“Most travel magazines don`t reflect the reality people experience when they`re traveling,” says Chuck Thompson.
For instance, they never write about the honeymoon on which the husband was completely distracted by a gorgeous topless sunbather at his hotel. Or the bizarre merchandise hawked to air travelers in the SkyMall catalogue. Or the kitschy trip to Liverpool to walk a few kilometers in the boots of the Beatles. Or the guy who lives full-time in a remodeled 727. Or the vacation that went so badly it ended a relationship.
So when Thompson was named editor of Travelocity - a bi-monthly magazine that debuted in September, spawned by the online travel-planning Web site of the same name - he decided to do those kinds of offbeat, democratic stories, to make it “entertaining, funny, edgy—a travel magazine for people who hate travel magazines.”
And that audience, Thompson posits, is potentially huge. “If you look at the statistics, at least 100 million Americans travel each year. Yet the combined circulation of every travel magazine is about five million. So 90-95% of the people who participate in this huge industry are not reading travel magazines.”
The reason, he thinks, is that “most of them are aimed at a luxury traveler, who can go to Paris and stay in a 400-dollar-a-night hotel and eat a 200-dollar meal.” Even the airlines in-flight magazines are “geared toward the business and first-class cabins.”
Whereas Thompson, 37, believes there`s a “new travel culture,” spearheaded by the type of people who book their trips online. The type who travel at various price points, even within the same vacation. Thompson uses himself as an example: “I went to New Zealand for ten days, and stayed a few nights in government-run cabins for $5 a night—an `adventure vacation.` Then with the money I saved, I shelled out $180 a night for a hotel in Auckland and splurged on dinner, so I was a `luxury traveler.` That`s how people travel these days.”
So, flying in the face of the conventional wisdom, Travelocity mixes stories for the adventure traveler, the budget traveler, the business traveler, the high-end traveler—and the hip traveler: “We`re the only travel magazine to illustrate a story promoting Southern California with a photo of [deceased rapper]Tupac[Shakur],” Thompson asserts.
He`s also used humorous writers like Joe Queenan and regular columnist Jack Boulware (founder of The Nose), and started columns about extreme travelers, love and travel, and expatriates. And, feeling men are underserved by the genre, he`s featuring a sports-related story each month, like a list of golf courses in Ireland or a last-minute guide to attending the NCAA basketball tournament.

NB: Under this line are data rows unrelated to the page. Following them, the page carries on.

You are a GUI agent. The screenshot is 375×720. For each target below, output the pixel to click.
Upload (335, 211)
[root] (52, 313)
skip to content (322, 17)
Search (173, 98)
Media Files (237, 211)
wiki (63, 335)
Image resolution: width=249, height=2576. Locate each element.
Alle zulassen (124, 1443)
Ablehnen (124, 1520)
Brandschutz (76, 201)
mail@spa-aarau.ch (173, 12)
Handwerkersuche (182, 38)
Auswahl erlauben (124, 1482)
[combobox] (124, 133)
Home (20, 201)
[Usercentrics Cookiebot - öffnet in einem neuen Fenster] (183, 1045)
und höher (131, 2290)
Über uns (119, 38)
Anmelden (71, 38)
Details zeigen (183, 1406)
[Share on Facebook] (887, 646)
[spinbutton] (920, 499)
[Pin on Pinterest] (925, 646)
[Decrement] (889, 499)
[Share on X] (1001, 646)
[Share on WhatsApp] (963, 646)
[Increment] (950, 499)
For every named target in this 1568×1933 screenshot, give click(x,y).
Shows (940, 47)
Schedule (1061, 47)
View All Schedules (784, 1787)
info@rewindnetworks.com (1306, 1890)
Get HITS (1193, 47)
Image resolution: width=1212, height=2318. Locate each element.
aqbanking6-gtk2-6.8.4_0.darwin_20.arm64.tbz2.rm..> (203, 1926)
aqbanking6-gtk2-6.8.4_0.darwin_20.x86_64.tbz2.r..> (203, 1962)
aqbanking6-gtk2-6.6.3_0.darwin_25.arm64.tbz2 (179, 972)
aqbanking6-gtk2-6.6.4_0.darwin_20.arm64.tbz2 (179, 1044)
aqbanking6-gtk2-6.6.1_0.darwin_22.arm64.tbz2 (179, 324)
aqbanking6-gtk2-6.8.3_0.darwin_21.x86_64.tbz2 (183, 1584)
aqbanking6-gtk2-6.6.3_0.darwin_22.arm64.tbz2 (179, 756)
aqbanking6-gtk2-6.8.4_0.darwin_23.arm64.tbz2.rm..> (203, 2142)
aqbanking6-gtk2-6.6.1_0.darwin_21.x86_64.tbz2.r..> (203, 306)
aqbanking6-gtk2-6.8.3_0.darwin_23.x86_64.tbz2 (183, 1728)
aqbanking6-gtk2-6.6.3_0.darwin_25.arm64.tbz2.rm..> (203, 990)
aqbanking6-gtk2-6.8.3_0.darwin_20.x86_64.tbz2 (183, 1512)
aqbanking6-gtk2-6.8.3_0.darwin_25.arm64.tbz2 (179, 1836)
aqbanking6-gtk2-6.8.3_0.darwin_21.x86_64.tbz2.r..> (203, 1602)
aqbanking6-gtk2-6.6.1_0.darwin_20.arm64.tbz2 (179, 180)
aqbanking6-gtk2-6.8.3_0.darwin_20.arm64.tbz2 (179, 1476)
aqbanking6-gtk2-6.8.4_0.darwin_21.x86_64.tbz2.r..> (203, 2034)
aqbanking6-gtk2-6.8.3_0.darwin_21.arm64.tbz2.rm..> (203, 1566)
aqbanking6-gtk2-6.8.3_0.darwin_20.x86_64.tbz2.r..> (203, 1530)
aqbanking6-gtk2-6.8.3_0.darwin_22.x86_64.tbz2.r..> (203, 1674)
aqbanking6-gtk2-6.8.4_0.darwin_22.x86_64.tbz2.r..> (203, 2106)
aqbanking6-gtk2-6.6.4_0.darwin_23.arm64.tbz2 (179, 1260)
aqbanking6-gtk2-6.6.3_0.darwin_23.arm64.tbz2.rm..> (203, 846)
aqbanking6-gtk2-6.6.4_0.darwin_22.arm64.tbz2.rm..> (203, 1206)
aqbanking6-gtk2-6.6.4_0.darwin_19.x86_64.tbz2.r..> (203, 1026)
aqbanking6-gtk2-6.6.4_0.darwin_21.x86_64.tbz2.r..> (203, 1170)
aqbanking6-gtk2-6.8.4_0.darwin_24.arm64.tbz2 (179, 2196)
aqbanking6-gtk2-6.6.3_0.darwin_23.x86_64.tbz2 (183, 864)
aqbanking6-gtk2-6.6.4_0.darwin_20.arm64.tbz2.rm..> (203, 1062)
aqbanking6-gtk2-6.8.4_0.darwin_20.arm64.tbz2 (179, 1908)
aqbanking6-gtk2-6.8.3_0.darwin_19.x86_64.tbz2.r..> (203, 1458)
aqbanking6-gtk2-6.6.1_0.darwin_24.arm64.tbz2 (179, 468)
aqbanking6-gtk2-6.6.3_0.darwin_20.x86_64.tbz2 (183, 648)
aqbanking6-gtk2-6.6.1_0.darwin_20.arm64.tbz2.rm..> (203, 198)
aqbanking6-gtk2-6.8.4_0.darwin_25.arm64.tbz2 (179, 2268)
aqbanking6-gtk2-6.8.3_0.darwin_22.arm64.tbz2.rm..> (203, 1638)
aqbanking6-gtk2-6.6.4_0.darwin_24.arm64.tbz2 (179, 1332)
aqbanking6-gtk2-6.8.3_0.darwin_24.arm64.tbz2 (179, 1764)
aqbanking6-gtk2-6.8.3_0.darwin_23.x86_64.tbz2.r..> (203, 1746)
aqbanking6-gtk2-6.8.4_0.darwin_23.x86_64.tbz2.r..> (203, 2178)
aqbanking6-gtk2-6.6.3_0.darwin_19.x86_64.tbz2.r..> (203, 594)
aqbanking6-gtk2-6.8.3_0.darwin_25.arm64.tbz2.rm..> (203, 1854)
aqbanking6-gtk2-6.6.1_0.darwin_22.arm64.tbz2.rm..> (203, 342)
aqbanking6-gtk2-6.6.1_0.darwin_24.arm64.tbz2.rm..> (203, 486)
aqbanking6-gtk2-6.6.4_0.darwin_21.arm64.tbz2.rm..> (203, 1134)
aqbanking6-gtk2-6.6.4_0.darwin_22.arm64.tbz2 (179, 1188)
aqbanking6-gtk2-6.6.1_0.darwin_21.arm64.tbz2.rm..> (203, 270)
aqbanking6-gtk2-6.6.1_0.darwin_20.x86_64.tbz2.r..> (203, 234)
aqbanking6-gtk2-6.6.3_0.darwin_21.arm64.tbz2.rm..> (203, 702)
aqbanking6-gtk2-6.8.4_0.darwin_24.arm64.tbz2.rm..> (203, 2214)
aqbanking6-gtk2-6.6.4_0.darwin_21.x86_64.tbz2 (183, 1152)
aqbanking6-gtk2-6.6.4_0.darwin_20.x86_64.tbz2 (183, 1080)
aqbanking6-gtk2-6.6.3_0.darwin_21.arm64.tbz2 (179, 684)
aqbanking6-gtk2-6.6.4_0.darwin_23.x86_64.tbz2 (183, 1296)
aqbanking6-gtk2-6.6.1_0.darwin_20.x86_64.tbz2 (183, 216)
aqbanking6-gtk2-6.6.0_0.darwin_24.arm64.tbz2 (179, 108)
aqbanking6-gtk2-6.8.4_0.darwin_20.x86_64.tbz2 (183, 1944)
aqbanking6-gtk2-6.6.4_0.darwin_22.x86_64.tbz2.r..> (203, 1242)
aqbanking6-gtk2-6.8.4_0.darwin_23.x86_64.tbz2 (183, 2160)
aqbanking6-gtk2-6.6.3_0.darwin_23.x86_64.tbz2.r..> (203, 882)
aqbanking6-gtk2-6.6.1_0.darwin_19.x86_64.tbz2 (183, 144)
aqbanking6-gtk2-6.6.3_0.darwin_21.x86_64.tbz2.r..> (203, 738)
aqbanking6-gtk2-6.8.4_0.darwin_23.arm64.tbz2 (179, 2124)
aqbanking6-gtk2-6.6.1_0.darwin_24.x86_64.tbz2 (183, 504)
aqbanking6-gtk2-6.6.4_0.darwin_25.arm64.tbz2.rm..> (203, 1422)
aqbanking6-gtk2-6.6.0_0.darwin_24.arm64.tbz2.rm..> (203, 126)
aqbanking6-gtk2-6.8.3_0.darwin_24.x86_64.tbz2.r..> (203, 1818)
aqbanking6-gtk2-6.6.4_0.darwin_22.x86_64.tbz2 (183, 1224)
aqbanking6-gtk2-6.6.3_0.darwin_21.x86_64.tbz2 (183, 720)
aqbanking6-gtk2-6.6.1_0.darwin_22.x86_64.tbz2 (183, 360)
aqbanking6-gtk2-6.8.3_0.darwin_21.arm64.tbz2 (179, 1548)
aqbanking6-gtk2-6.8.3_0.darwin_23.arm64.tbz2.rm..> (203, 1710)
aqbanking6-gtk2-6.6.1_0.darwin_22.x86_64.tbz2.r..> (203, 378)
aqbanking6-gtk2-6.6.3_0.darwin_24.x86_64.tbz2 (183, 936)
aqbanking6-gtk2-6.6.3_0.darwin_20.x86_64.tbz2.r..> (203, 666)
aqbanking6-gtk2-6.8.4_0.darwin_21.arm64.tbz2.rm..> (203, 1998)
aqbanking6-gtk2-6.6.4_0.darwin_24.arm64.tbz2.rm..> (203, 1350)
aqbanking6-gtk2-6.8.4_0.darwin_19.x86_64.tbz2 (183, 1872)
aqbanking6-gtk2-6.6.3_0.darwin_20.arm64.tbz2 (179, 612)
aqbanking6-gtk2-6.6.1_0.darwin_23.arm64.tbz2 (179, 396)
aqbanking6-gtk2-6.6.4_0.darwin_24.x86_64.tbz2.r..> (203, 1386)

Thompson stresses that he likes travel magazines: “When a writer takes you to a place you`ve never been, there`s nothing better. But I don`t like the `voyage of personal discovery,` introspective navel-gazing travel writing—`I went and did this great thing and you didn`t.` “
Thompson, 37, is a veteran of the genre. He grew up in Juneau, Alaska, a city approachable only by airplane; he recalls going for two or three-year stretches where he never left town. “People talk about cabin fever, but it never bothered me.”